The survey was spurred by his
encounter with a student who had flunked out of
Rensselaer at the end of his sophomore year, in 1998.
After three semesters of good academic progress, the
student spent more time in his fourth semester logged on
to the Internet than he did preparing for class or
attending class. The student, whom Mr. Anderson
identified as "Scott," came to the counseling
center because of the academic problems, not because he
believed he was hooked on the computer.
During that semester, Scott had
experienced mild depression, sleeping problems, and
conflict with his parents. Eventually he admitted to Mr.
Anderson that he had spent about 2,000 hours from
January to April participating in an online chat
community. As he continued to withdraw from the campus
community, the online group had become his primary form
of interpersonal communication.
"By the end of April, Scott
didn't know the first or last name of his next-door
neighbor in his residence hall, but he drove to
Tennessee, about 1,900 miles round-trip, to meet a woman
that he met online," Mr. Anderson said in an
interview after the session on excessive Internet use.
"He would say that he had a lot of friends, but he
never met the people he called his friends."
While an extreme case, Scott's
situation motivated Mr. Anderson to conduct the study to
gauge the prevalence of the problem. He said that many
students who have difficulty with social interaction are
susceptible to becoming Internet dependent. In fact,
they often use the Internet as a coping mechanism to
avoid problems in their lives or interpersonal
communication.
Mr. Anderson also said that the
problem of excessive Internet use is growing, as
colleges continue to take steps to make it more
accessible to students -- keeping their computer centers
open 24 hours a day, installing Internet connections in
every dormitory room, and encouraging or even requiring
students to own laptop computers.
During Friday's session, Mr. Anderson
asked the approximately 80 people in the audience --
mostly college health-care providers -- how many had
worked in the last year with students who had social or
academic problems related to excessive Internet use.
About three quarters of them raised their hands. When he
asked how many could recall working with similar
students five years ago, only one hand went up.
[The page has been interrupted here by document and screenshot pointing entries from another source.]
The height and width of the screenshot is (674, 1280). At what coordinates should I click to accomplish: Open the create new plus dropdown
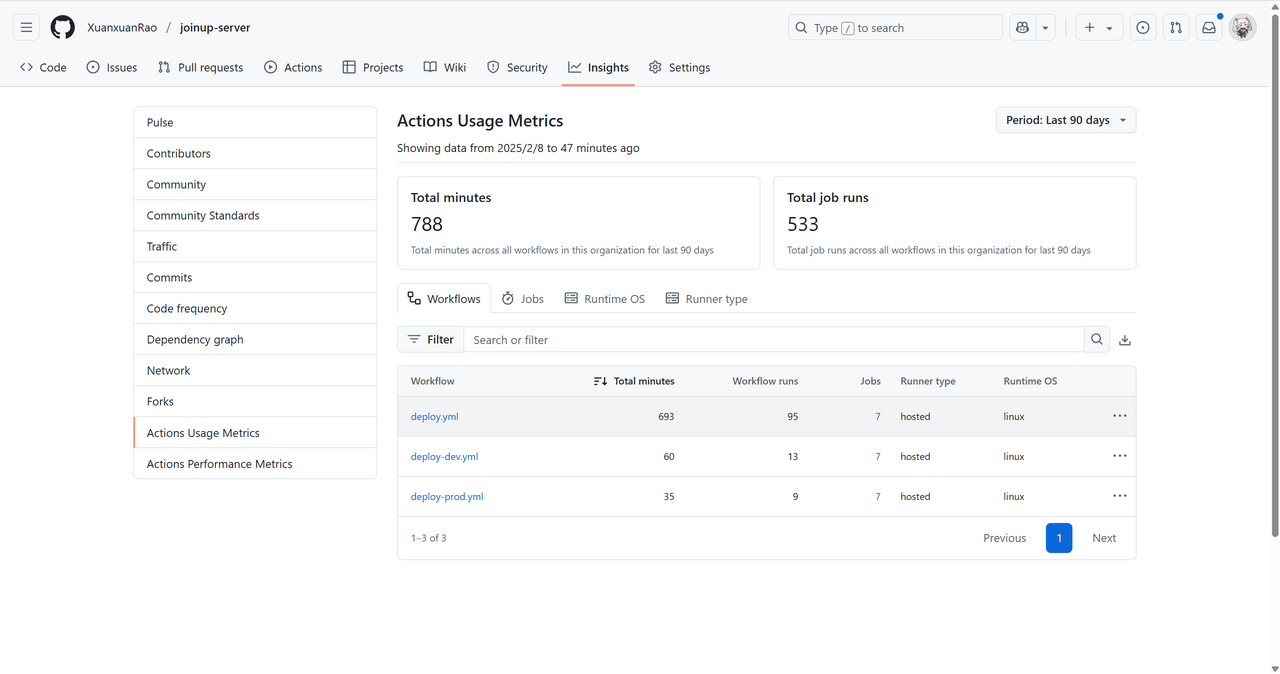[x=1097, y=28]
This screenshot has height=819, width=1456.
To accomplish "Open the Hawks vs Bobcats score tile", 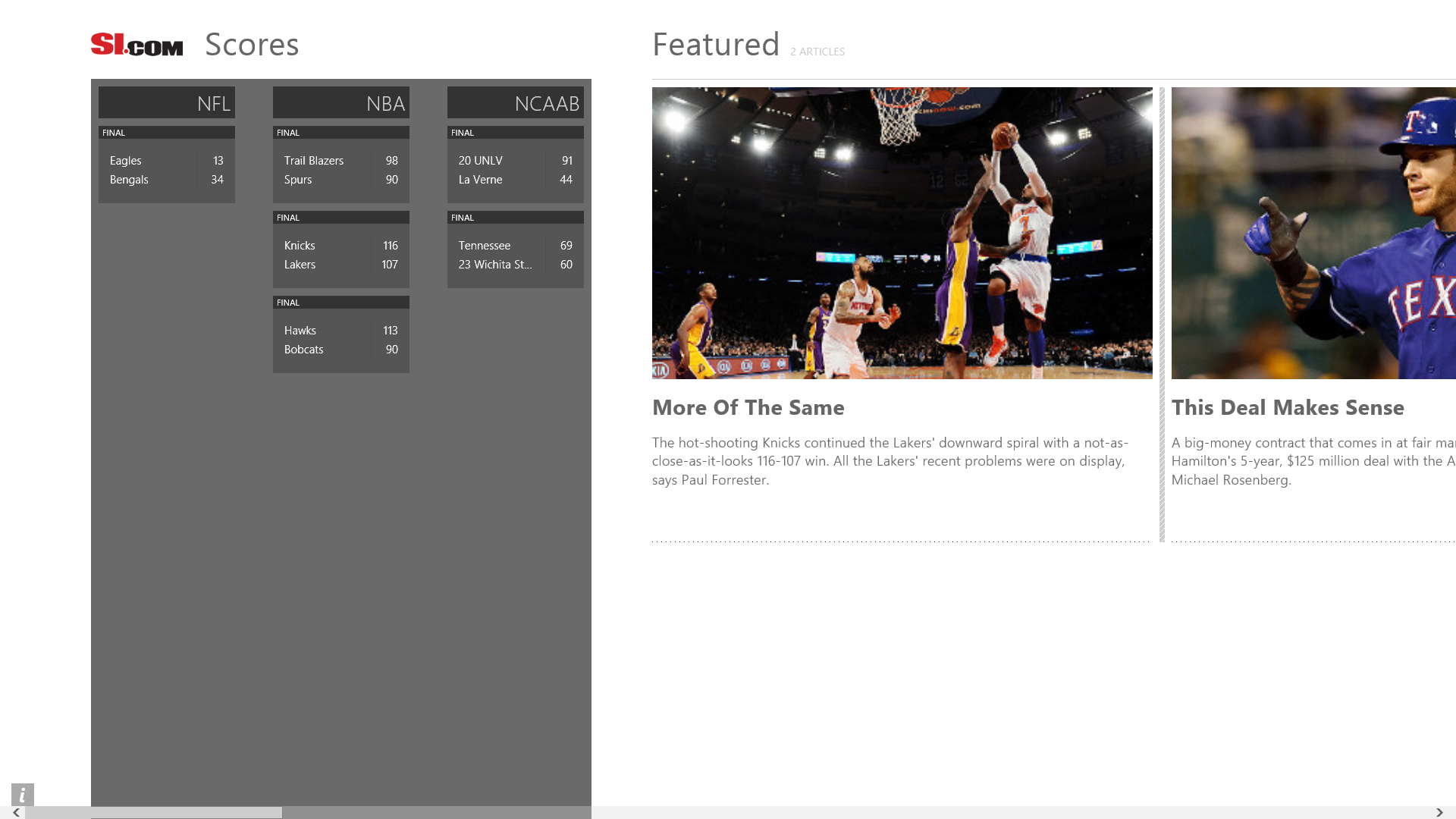I will 340,338.
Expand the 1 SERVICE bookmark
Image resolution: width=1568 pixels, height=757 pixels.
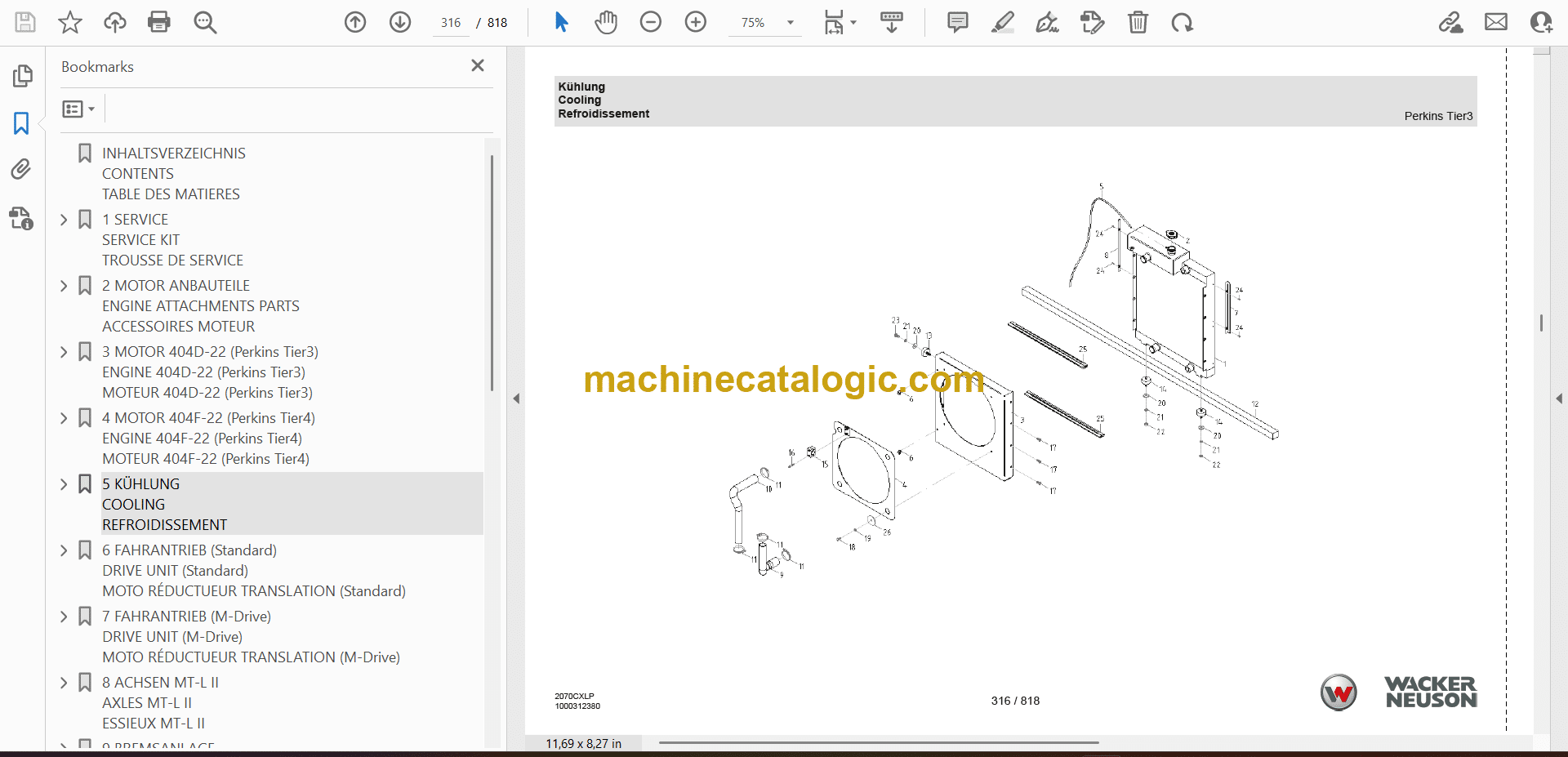[x=64, y=220]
"We've gone in the last five years from being
Internet savvy to being so overly Internet connected
that it starts to impact some aspects of our
lives," Mr. Anderson said.
He suggested that colleges find ways
to monitor or restrict the amount of time students spend
on the Internet. For example, colleges could allot a
certain amount of time for students with online Internet
accounts, and if they use up, say, a month's worth of
Internet time in a week, college officials might be able
to intervene. But he doesn't expect the
"debit-system" strategy to be a popular one
among students or administrators.
"Systems administrators see that
as a backward step," he said. "They're trying
to increase accessibility, not decrease it."